首からはネームタグのようなものが下がり、片手には小型のセンサー機器のようなものを持っている。
声は柔らかいが、芯がある。
冷静さの中に、経験の重みが宿っていた。
「……地元の方?」
「最近越してきたばかりで。水を汲みに来ただけです」
「ああ、コーヒーの人ね」
彼女は小さく笑った。
でも、笑っていない目だった。
「地下水に何かが混ざってる可能性があります。自然由来か、人為的か……まだ断定できません」
腕時計が、かすかに光を反射した。
「椿です。伊吹 椿。環境科学を専門にしています」
そう言って、手を差し出してくる。
俺は少し戸惑いながらも、手を取った。
「……ただのコーヒー好きです」
椿はまた笑った。
その笑顔には、どこか諦めに近いものがあった。
「こういうの、よくあるんですよ。見たはずのものが、記憶の中でどんどん歪んでいく。
見たことがあやふやになる前に──メモしておいた方がいい」
彼女はポケットから小さなメモ帳を取り出し、何かを書いて千切って差し出した。
「これ、私の連絡先。あとででいいので、さっき感じたこと、見たもの、なるべく詳しく書き留めておいてください。
忘れるより前に、書くことで記憶が形になります」
俺はその紙を受け取って、そっと胸ポケットにしまった。
何か重たいものを託されたような感覚が、指先に残っていた。
「じゃあ、また。
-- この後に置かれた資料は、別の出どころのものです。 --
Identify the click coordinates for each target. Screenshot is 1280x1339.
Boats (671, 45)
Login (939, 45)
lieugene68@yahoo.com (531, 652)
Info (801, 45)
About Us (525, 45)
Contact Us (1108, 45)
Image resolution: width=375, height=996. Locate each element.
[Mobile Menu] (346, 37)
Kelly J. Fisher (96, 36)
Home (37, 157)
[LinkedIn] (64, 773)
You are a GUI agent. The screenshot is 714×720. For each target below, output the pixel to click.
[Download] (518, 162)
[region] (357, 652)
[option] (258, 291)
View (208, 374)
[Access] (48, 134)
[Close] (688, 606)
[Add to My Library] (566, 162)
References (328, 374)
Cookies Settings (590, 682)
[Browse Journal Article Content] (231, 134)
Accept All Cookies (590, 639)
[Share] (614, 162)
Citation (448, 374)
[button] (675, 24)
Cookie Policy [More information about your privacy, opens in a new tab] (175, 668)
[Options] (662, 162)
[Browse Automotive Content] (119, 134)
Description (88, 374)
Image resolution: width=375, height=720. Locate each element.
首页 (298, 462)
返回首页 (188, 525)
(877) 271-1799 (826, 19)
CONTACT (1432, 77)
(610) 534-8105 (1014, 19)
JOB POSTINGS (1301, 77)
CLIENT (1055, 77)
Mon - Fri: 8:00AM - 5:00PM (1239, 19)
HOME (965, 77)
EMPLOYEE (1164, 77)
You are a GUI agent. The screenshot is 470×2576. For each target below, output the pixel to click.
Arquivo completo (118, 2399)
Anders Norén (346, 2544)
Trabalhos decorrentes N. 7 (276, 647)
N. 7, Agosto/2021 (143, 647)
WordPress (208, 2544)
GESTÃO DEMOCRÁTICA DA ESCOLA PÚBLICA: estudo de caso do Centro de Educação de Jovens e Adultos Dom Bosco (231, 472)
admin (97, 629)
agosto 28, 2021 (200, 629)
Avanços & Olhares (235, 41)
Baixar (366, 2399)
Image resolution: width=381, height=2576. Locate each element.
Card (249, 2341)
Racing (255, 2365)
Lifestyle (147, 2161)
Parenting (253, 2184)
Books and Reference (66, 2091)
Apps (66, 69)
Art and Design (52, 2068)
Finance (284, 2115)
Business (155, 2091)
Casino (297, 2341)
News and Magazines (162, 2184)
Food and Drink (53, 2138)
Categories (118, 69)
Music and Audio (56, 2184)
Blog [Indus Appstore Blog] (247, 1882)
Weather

何かあれば連絡を」
彼女はそう言って、機器のスイッチを入れる。
ピッと鳴った音が、夜に吸い込まれていった。
俺は、もう一度井戸を見返すことはなかった。
ただ、背を向けたまま小屋を離れた。
けれど──
あの井戸の奥に浮かんでいた青い目の残像だけは、いつまでも、瞼の裏に焼きついていた。